Sarah in yellow, Dutch in pink
Rounding out my court of royal ladies are the two newest members – Sarah and Dutch. Sarah is 23 and Dutch is 19. Both had show careers as young mares before heading to the breeding shed. They spent the last 5 years raising babies, side by side. They are thick as thieves, relying on each other instead of me for comfort. But that’s changing. Each day that passes finds Dutch a bit more outgoing – nickering at me when I start feeding – and Sarah a bit more tempered – our barn is filled with rules and manners and Sarah enjoys testing them all. Each day I tell them that Tantius is a different kind of farm. We may not have state of the art fencing or perfect white washed stalls, but we do have love. Lots of it. We don’t care that Sarah has a tumor on her throatlatch. It’s benign and surgery is not an option because of its placement. It doesn’t bother her so it doesn’t bother us. And Dutch is as shy as Tia was a decade ago and yet each day, I see a little more of the confident Park horse she must have been in her youth. I tell them that baby time is over, it’s time to get back to work! They nuzzle each other through the stall bars when I say this and then look back at me, ears up, ready for the challenge.

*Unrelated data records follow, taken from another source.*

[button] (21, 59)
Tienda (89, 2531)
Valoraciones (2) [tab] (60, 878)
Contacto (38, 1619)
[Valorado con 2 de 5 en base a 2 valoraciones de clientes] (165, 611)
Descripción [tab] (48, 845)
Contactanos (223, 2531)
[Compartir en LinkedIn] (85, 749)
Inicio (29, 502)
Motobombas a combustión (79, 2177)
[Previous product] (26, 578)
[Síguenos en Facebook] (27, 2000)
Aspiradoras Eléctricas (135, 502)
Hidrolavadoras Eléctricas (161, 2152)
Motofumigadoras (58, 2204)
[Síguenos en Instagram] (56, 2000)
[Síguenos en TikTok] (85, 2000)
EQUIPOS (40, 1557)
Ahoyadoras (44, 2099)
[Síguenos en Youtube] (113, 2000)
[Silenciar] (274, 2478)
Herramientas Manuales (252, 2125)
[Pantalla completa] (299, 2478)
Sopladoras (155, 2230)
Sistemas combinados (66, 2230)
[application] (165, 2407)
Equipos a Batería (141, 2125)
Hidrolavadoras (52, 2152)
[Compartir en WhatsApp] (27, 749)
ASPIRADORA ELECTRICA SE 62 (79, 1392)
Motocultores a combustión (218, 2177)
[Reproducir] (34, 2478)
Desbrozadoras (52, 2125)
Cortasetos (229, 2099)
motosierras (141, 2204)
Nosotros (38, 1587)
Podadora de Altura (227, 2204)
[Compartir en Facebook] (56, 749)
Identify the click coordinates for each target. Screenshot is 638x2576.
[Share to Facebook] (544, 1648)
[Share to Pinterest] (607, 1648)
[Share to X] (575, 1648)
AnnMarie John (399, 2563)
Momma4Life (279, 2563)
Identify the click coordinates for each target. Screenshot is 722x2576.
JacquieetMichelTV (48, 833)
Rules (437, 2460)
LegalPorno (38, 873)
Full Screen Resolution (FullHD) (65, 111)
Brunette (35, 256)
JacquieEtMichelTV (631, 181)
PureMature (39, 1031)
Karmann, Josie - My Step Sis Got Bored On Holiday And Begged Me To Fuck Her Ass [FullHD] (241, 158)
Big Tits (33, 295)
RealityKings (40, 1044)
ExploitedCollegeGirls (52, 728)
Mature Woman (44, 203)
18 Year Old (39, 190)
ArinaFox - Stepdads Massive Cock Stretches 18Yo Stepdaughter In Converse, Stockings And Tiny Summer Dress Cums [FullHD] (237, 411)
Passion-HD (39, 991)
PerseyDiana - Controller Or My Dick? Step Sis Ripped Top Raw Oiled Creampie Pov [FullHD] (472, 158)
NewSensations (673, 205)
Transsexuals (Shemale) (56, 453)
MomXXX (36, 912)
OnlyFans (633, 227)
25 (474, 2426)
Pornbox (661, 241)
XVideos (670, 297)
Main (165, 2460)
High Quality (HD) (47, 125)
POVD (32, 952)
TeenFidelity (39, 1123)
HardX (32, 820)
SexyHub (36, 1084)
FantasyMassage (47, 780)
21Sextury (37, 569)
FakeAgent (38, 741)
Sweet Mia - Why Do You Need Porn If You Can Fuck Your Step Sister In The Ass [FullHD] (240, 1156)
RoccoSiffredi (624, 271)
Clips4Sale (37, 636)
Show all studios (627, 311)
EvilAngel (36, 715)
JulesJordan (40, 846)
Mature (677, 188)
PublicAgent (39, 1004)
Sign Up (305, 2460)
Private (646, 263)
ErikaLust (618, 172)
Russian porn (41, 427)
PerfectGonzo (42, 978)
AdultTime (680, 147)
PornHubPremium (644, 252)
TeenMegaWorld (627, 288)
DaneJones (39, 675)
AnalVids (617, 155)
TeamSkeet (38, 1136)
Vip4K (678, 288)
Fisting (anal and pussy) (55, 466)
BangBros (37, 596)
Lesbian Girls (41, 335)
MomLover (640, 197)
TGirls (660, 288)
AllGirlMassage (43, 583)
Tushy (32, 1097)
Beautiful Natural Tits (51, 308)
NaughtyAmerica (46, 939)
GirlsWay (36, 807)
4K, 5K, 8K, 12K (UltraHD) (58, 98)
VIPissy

These mares, some with training, some with baggage – all seem to have hope. Hope that they have found someone they can trust and someone who loves them as much as they want to love a person. They shuffle in with dull coats and hooves just a tad shorter than the stories they could tell. Their sprung bellies drag at their top lines, making them appear even thinner, and their teeth too worn to help in putting the weight back on them. But even in their pauper disguises I know who they are. Given enough time, I can help them recover their crowns so they may take their proper place as the dowager queens of Tantius Farm.